Based on the wording of Article 1(3) of Implementing Regulation 412/2013, the Court of Justice held that while the presentation to the customs authorities of a valid commercial invoice conforming to all requirements is an indispensable condition for the application of an individual anti-dumping duty rate, the wording provides no information whatsoever as to when that invoice must be presented. As no other provision of Implementing Regulation 412/2013 specifies the point in time at which a valid commercial invoice must be presented to the customs authorities, Article 1(3) must be interpreted as not precluding the importers concerned from presenting such an invoice after the customs declaration has been made.

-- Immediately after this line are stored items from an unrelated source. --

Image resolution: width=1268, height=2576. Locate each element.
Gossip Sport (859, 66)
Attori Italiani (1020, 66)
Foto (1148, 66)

In addition, the Court of Justice held that the EU Customs Code does not expressly state when a commercial invoice must be presented, and that Article 78 of the Customs Code as a whole demonstrates that it is permissible to present new material which may be taken into consideration by the customs authorities after the customs declaration has been made. According to the Court of Justice, there is nothing to indicate that a valid invoice is excluded from such material.
Taking into account all these elements, the Court of Justice concluded that Article 1(3) of Implementing Regulation No 412/2013 “must be interpreted as meaning that it allows the presentation, after the customs declaration has been made, of a valid commercial invoice, for the purposes of fixing a definitive anti-dumping duty, in the case where all the other preconditions necessary for obtaining a company-specific anti-dumping duty rate are satisfied and compliance with the proper application of the anti-dumping duties is ensured”.

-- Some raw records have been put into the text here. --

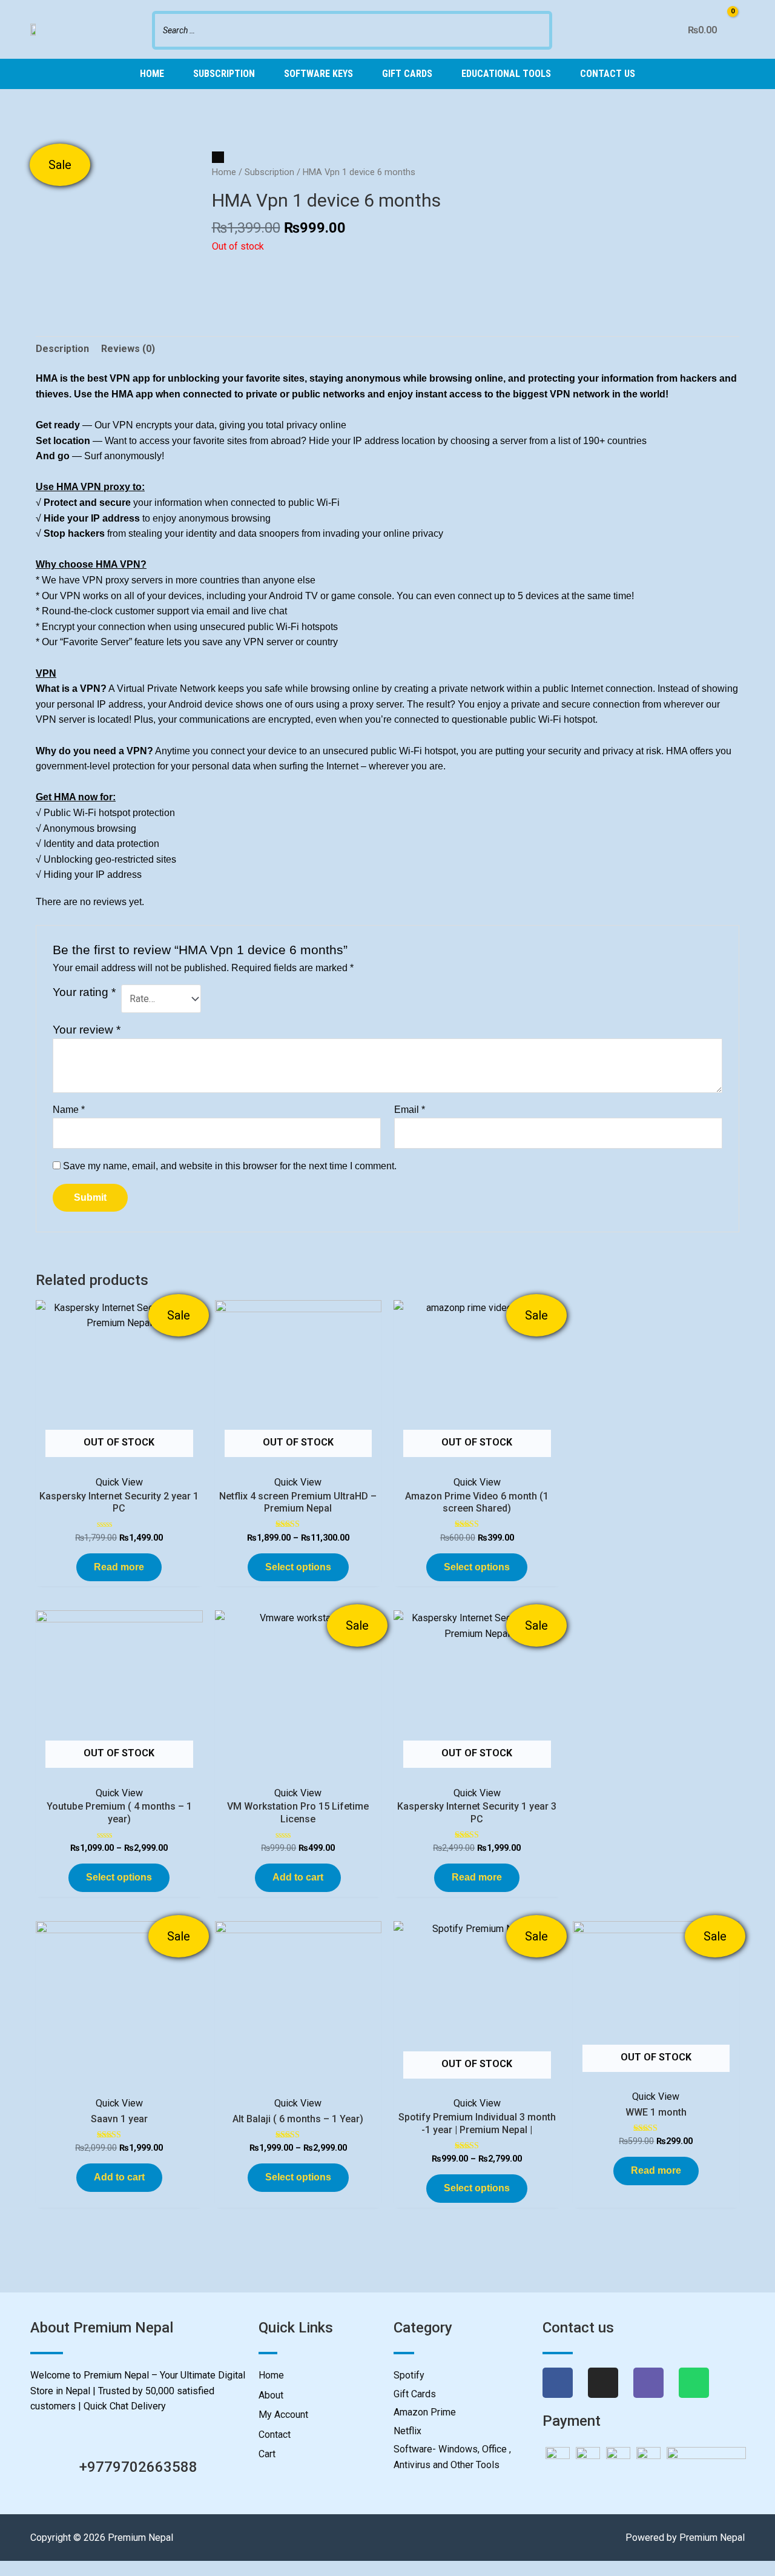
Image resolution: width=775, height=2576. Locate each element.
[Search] (539, 29)
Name (69, 1109)
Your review (86, 1029)
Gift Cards (407, 73)
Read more (119, 1567)
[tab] (62, 349)
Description (62, 348)
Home (152, 73)
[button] (3, 2568)
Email (409, 1109)
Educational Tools (506, 73)
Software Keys (318, 73)
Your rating (84, 992)
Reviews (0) (128, 348)
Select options (298, 1567)
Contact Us (607, 73)
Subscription (224, 73)
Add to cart (297, 1877)
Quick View (119, 1482)
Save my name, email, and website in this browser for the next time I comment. (230, 1166)
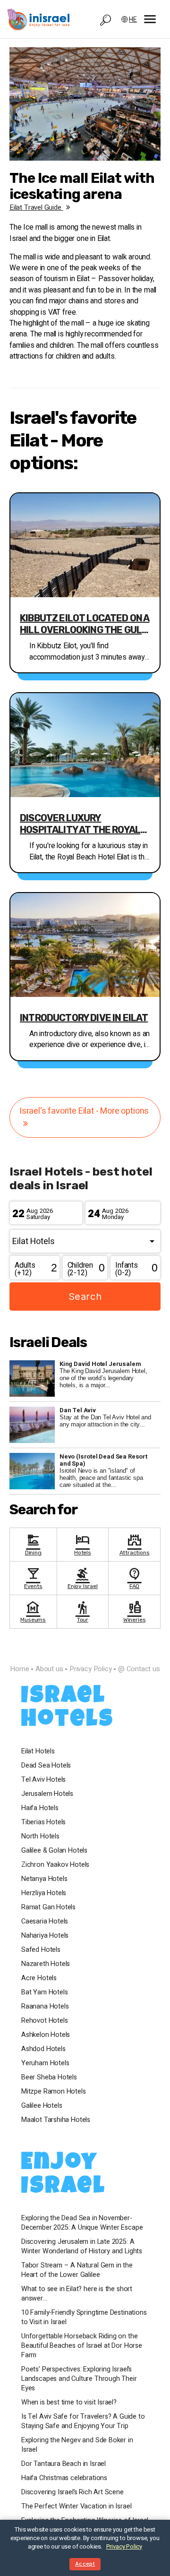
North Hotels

In other words, the Court of Justice ruled that the EU customs rules allow importers to retrospectively submit refund claims for anti-dumping duties provided that certain conditions are met, even after a rejection by the national customs authorities. A formal requirement that is not complied with at the time of import can thus be remedied retroactively, and importers can present new material to enable customs officials to re-examine previous customs declarations.
Given that there was no doubt that the imported goods were produced by a company that could benefit from an individual duty rate, the Court of Justice considered that there does not appear to be any risk of circumvention linked to the high difference between the duty rates in the case at hand. This is, however, a matter for the referring court to verify.
If the finance court in Munich confirms that there is, in the present case, no risk of circumvention linked to the high difference between the anti-dumping duties, the German customs authorities will have to reimburse Tigers for the duties paid in excess.
Hong Kong traders should be aware that, when trade defence measures are imposed, there are often formal requirements that need to be met in order to benefit from an individual duty or an exemption to extended duties. While the present case specifically concerns imports of ceramic tableware from mainland China, the reasoning of the Court of Justice could be applicable in all cases concerning trade defence measures where formal requirements are imposed.